→ Description of the task:
Pick out all lines with the word "computer" from the records that follow.

→ Supplied records:
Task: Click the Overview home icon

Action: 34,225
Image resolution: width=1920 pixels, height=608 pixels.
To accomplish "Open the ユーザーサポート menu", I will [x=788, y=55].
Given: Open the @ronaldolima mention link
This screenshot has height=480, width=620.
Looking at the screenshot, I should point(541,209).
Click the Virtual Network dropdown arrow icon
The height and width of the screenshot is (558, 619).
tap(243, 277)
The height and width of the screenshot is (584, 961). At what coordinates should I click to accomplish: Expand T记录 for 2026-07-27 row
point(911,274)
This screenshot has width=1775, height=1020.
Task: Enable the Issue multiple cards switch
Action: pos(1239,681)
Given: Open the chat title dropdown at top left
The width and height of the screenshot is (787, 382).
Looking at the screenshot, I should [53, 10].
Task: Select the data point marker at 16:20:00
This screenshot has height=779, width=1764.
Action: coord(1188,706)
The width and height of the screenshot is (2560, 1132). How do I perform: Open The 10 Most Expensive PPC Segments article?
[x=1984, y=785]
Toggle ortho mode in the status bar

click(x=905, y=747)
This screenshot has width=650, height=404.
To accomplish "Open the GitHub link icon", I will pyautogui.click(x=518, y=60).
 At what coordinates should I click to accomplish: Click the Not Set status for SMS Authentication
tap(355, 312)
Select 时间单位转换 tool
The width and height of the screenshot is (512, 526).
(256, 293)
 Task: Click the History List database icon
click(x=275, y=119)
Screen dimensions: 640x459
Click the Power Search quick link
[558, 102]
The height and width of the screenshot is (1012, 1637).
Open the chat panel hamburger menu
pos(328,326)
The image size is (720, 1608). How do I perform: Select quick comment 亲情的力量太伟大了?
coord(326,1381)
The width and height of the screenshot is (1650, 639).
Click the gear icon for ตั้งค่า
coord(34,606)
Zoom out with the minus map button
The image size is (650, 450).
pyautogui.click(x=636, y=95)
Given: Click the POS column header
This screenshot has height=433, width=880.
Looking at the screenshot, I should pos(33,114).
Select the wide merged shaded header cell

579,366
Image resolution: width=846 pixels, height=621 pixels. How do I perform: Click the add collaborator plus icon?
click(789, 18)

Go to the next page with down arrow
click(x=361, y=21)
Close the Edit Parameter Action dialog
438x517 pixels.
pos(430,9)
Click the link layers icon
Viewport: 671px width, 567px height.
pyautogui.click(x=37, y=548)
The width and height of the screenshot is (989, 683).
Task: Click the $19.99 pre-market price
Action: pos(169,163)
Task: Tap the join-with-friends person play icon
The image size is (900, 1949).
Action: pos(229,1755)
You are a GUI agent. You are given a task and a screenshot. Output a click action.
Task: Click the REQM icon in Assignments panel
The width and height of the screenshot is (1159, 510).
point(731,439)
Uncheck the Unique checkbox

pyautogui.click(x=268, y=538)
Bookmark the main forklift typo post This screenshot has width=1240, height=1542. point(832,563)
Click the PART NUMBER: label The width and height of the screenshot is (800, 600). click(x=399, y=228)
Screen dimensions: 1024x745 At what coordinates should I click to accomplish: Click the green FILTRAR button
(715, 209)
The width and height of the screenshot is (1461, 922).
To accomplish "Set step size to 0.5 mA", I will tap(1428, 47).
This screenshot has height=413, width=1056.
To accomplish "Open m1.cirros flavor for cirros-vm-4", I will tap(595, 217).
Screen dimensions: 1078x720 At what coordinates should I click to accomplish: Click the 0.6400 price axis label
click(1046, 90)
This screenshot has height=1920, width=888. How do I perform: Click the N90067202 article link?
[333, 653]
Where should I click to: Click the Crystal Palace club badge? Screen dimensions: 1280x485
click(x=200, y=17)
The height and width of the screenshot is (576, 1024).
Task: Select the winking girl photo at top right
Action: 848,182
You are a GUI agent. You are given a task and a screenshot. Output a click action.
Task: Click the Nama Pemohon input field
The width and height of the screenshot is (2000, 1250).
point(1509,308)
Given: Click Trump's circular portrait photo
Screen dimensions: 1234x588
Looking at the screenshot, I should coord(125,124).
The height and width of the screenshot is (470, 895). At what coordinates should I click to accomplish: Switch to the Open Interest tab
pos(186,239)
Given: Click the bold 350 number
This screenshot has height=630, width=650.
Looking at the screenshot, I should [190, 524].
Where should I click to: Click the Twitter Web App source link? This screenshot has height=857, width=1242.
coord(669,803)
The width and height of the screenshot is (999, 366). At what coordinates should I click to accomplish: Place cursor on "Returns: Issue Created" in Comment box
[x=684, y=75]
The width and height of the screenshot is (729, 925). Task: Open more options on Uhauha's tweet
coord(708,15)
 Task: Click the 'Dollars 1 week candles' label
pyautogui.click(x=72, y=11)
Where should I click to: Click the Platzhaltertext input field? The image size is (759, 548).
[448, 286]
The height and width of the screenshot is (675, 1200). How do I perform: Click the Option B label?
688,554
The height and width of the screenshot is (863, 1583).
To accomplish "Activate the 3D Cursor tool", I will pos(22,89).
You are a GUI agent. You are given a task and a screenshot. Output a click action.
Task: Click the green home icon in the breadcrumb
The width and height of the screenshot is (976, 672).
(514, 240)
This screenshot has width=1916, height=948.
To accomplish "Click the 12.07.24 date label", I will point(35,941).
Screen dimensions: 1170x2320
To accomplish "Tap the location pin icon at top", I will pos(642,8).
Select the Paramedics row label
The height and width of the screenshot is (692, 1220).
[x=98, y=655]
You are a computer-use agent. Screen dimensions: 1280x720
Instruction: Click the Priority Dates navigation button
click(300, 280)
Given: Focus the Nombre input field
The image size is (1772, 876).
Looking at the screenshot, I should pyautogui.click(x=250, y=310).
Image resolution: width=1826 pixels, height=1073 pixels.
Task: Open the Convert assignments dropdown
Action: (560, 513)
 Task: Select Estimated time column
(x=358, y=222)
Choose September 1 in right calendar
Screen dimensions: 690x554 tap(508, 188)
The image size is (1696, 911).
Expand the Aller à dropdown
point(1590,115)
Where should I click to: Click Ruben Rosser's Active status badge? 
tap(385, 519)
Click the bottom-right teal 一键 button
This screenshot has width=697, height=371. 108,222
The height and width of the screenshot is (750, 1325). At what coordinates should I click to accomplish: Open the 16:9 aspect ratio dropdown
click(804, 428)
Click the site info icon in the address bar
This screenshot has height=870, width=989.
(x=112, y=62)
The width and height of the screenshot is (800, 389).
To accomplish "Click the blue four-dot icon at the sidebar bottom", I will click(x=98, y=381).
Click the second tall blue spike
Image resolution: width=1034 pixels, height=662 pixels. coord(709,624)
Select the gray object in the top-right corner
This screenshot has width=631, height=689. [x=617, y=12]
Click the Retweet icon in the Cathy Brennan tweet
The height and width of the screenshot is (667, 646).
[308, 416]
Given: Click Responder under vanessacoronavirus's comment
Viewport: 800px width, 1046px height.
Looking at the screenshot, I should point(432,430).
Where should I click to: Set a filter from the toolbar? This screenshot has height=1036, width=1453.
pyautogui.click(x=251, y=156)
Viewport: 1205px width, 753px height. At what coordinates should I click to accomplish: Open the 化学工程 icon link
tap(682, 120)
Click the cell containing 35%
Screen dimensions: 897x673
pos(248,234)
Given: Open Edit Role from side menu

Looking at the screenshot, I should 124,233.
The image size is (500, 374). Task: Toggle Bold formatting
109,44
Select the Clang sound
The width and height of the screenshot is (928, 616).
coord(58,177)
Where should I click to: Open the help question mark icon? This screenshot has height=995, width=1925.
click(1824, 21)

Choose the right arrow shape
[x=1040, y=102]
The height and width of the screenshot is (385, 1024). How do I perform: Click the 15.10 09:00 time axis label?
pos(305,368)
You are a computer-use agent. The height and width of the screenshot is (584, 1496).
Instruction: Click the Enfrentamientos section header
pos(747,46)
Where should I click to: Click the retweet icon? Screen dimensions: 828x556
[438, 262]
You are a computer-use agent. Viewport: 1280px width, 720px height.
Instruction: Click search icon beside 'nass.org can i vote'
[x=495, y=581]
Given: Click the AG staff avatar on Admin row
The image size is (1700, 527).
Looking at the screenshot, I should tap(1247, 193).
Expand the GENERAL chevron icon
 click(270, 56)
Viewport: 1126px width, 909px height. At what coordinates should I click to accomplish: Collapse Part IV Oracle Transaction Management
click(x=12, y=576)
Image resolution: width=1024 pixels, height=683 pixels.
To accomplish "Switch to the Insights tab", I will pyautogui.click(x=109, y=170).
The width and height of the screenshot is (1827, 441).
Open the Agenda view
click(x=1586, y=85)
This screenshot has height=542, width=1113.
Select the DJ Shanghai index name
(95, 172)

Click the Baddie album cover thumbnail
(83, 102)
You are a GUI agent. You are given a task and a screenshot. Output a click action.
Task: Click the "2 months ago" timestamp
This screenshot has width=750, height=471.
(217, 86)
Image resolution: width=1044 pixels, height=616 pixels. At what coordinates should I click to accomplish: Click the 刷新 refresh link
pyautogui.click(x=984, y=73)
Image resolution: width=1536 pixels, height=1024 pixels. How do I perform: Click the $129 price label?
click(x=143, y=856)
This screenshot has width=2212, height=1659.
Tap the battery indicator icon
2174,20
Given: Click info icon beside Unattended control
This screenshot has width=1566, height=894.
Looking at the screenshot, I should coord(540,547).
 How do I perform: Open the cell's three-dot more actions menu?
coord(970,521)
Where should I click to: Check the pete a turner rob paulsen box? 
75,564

→ Result:
You are a computer-use agent. Screen dimensions: 1280x720
You are a computer-use agent. The height and width of the screenshot is (584, 1496).
You are a computer-use agent. Viewport: 1280px width, 720px height.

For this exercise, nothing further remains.